**Source material:**

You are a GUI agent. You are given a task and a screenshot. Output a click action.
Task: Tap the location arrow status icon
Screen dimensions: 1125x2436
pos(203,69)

==

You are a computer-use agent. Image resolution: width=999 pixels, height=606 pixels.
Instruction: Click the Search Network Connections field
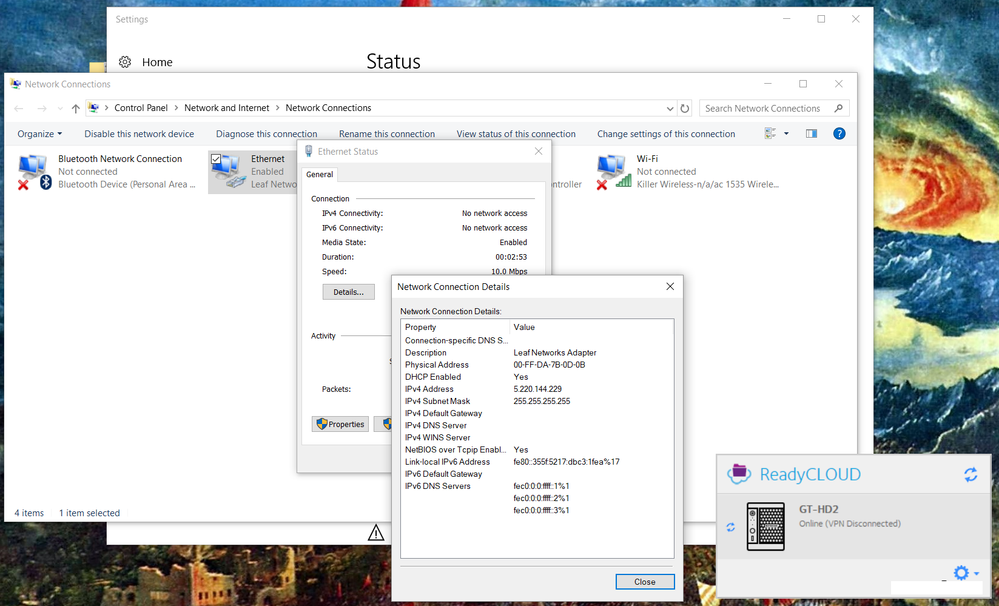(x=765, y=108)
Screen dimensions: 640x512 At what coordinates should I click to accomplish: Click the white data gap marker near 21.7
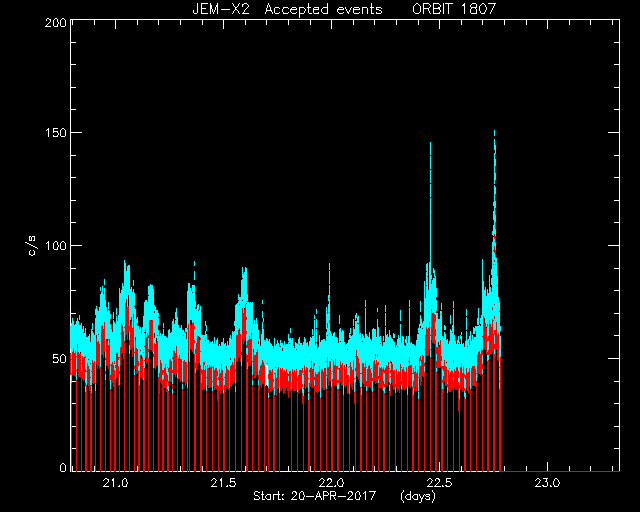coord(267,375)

**Task to carry out:** Return, from the entries, each line that holds "agent".

**Response box:**
You are a GUI agent. You are given a task and a screenshot. Output a click action.
You are a computer-use agent. Image resolution: width=999 pixels, height=606 pixels.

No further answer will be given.